◆ **GOAL**
Copy each of the rows below word for word, leaving nothing out and changing nothing.

◆ **DATA EXTRACT**
:::
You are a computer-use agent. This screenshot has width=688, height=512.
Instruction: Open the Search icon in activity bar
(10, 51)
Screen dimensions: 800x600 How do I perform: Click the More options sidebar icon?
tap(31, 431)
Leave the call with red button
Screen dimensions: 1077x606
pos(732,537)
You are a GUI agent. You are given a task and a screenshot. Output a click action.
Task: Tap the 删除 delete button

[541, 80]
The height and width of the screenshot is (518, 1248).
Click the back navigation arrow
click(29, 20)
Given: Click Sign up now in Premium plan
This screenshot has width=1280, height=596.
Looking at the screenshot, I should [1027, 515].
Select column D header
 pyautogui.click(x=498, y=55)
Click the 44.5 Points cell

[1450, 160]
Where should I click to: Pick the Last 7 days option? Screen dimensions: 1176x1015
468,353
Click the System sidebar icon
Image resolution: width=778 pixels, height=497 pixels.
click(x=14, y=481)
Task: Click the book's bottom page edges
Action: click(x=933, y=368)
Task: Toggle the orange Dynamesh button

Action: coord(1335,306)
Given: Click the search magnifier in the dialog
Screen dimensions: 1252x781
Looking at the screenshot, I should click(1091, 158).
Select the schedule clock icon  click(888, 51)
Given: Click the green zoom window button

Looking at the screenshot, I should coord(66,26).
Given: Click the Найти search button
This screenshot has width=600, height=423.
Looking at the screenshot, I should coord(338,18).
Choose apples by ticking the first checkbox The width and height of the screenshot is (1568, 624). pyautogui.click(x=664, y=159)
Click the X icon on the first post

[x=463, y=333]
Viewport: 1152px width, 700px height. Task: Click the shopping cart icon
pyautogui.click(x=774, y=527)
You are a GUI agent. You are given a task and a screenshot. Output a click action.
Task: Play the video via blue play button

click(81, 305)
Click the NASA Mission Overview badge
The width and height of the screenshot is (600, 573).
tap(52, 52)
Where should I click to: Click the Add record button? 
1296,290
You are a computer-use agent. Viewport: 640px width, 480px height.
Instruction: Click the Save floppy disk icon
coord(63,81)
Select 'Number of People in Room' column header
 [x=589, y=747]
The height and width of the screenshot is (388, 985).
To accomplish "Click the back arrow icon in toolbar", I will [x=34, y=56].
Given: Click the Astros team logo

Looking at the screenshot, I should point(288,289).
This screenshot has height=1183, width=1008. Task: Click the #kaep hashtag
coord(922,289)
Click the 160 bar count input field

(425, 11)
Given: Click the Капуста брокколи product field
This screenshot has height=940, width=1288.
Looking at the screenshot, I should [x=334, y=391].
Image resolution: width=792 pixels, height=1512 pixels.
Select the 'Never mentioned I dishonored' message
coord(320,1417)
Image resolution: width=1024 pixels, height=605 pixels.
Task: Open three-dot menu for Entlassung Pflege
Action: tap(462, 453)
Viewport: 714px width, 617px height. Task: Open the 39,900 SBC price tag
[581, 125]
:::
◆ **ANSWER FOR THIS EXERCISE**
You are a computer-use agent. This screenshot has width=688, height=512.
Instruction: Open the Search icon in activity bar
(10, 51)
Screen dimensions: 800x600 How do I perform: Click the More options sidebar icon?
tap(31, 431)
Leave the call with red button
Screen dimensions: 1077x606
pos(732,537)
You are a GUI agent. You are given a task and a screenshot. Output a click action.
Task: Tap the 删除 delete button

[541, 80]
The height and width of the screenshot is (518, 1248).
Click the back navigation arrow
click(29, 20)
Given: Click Sign up now in Premium plan
This screenshot has width=1280, height=596.
Looking at the screenshot, I should [1027, 515].
Select column D header
 pyautogui.click(x=498, y=55)
Click the 44.5 Points cell

[1450, 160]
Where should I click to: Pick the Last 7 days option? Screen dimensions: 1176x1015
468,353
Click the System sidebar icon
Image resolution: width=778 pixels, height=497 pixels.
click(x=14, y=481)
Task: Click the book's bottom page edges
Action: click(x=933, y=368)
Task: Toggle the orange Dynamesh button

Action: coord(1335,306)
Given: Click the search magnifier in the dialog
Screen dimensions: 1252x781
Looking at the screenshot, I should click(1091, 158).
Select the schedule clock icon  click(888, 51)
Given: Click the green zoom window button

Looking at the screenshot, I should coord(66,26).
Given: Click the Найти search button
This screenshot has width=600, height=423.
Looking at the screenshot, I should coord(338,18).
Choose apples by ticking the first checkbox The width and height of the screenshot is (1568, 624). pyautogui.click(x=664, y=159)
Click the X icon on the first post

[x=463, y=333]
Viewport: 1152px width, 700px height. Task: Click the shopping cart icon
pyautogui.click(x=774, y=527)
You are a GUI agent. You are given a task and a screenshot. Output a click action.
Task: Play the video via blue play button

click(81, 305)
Click the NASA Mission Overview badge
The width and height of the screenshot is (600, 573).
tap(52, 52)
Where should I click to: Click the Add record button? 
1296,290
You are a computer-use agent. Viewport: 640px width, 480px height.
Instruction: Click the Save floppy disk icon
coord(63,81)
Select 'Number of People in Room' column header
 [x=589, y=747]
The height and width of the screenshot is (388, 985).
To accomplish "Click the back arrow icon in toolbar", I will [x=34, y=56].
Given: Click the Astros team logo

Looking at the screenshot, I should point(288,289).
This screenshot has height=1183, width=1008. Task: Click the #kaep hashtag
coord(922,289)
Click the 160 bar count input field

(425, 11)
Given: Click the Капуста брокколи product field
This screenshot has height=940, width=1288.
Looking at the screenshot, I should [x=334, y=391].
Image resolution: width=792 pixels, height=1512 pixels.
Select the 'Never mentioned I dishonored' message
coord(320,1417)
Image resolution: width=1024 pixels, height=605 pixels.
Task: Open three-dot menu for Entlassung Pflege
Action: tap(462, 453)
Viewport: 714px width, 617px height. Task: Open the 39,900 SBC price tag
[581, 125]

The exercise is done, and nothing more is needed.